Step #4: SET A SCHEDULE
Action: Set food alarms on your phone to remind yourself to eat or drink water. Should be eating every 3-4 hours!
Attitude: Set your intention daily by beginning each day reminding yourself of what you want to achieve when getting back on track

Energy Snack Pack:
1 handful of roasted chickpeas
8 raw almonds
2 tbsp golden berries
2 tbsp hemp hearts

Step #5: SWAP DINNERWARE WITH YOUR KIDS
Action: By eating on smaller plates and bowls with smaller sized forks and spoons not only will it help you to eat to the correct portion size, but it will look like more.
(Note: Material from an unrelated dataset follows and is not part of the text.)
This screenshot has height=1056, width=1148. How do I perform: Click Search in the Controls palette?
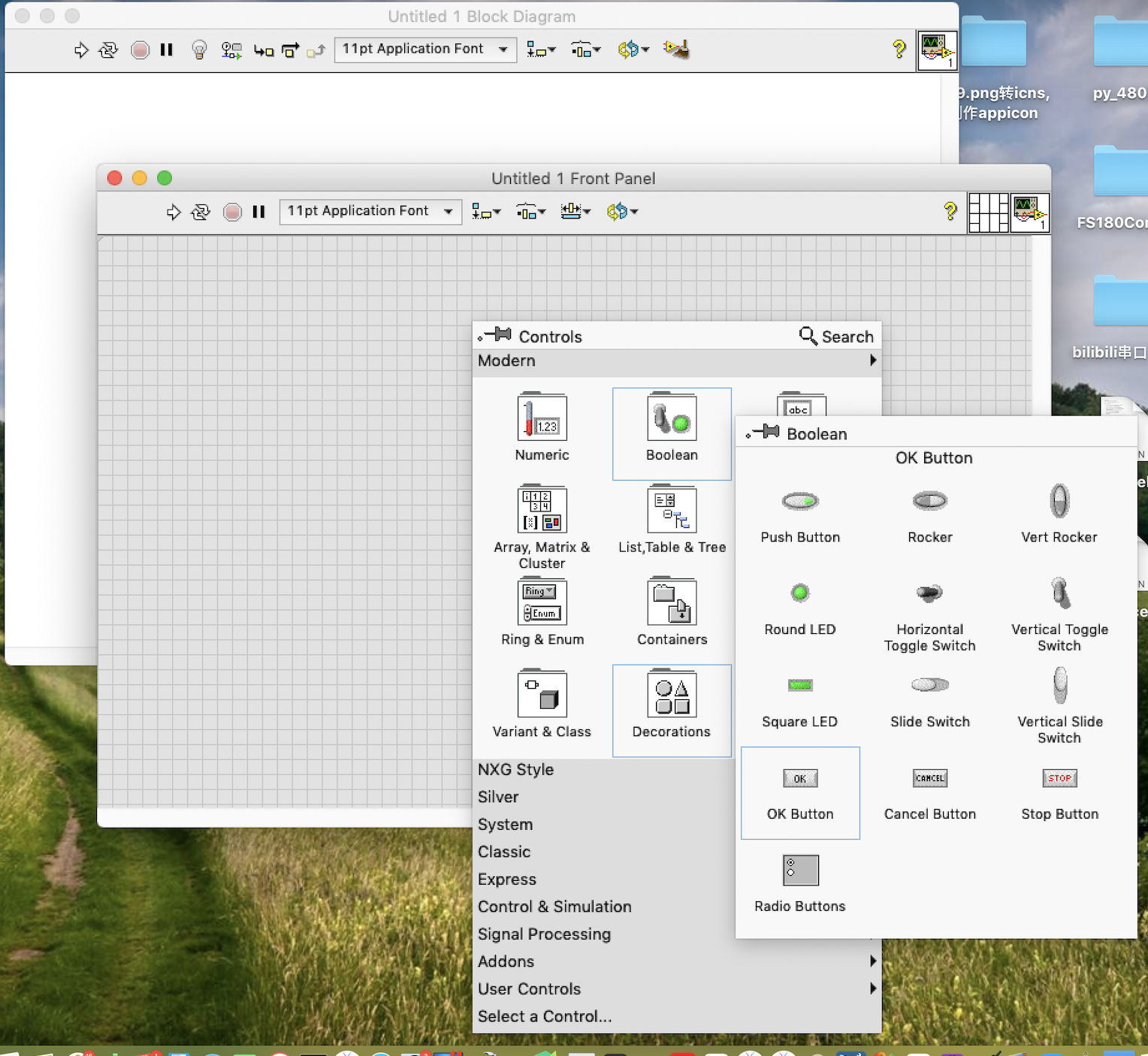point(835,336)
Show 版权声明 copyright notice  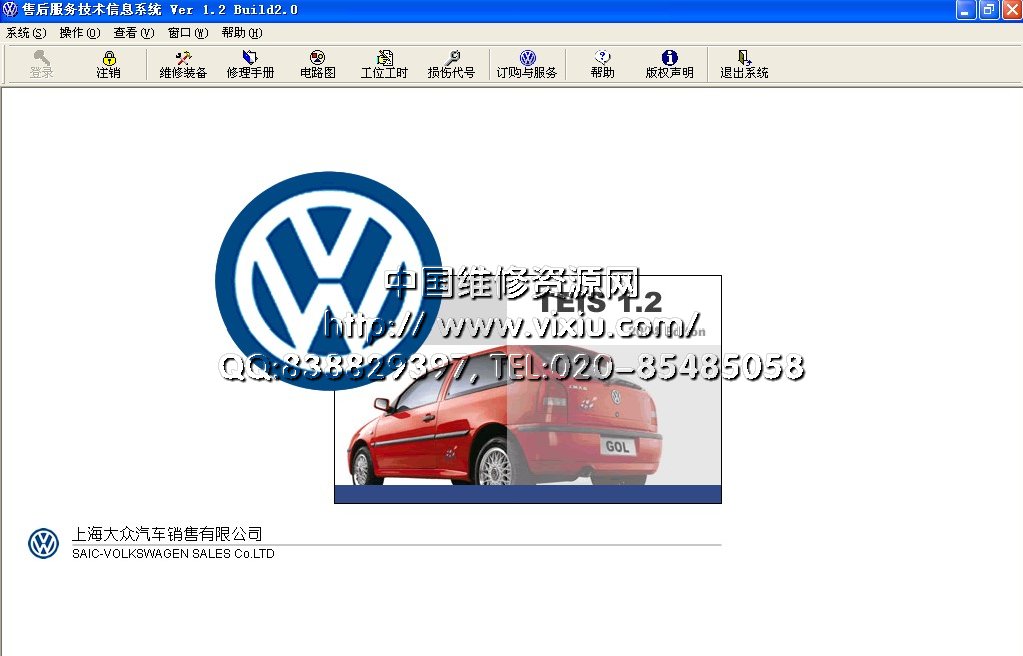[669, 64]
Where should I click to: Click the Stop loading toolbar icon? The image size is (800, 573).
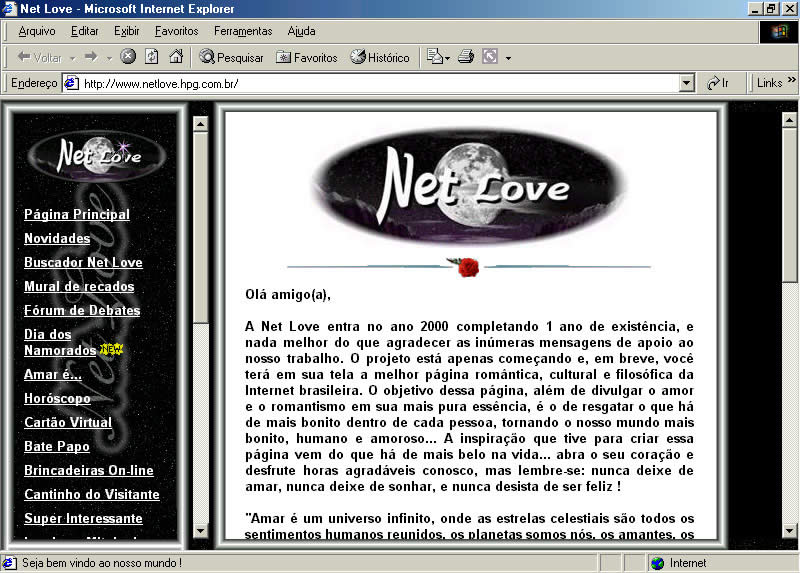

Side note: If you want your kids to eat more serving their meal on a bigger plate will also help them to think it’s a smaller serving.
Attitude: Try to avoid the attitude that eating less is deprivation. You may think to yourself that’s all I can eat, which makes you want to eat more, but in time this commitment will translate to many rewards in the way you look and feel.

REMEMBER: PERFECT EATING DOESN’T EXIST
You are human and eating well isn’t a destination it’s a daily effort with some days that aren’t as good as others. Don’t give up if you don’t have a perfect day.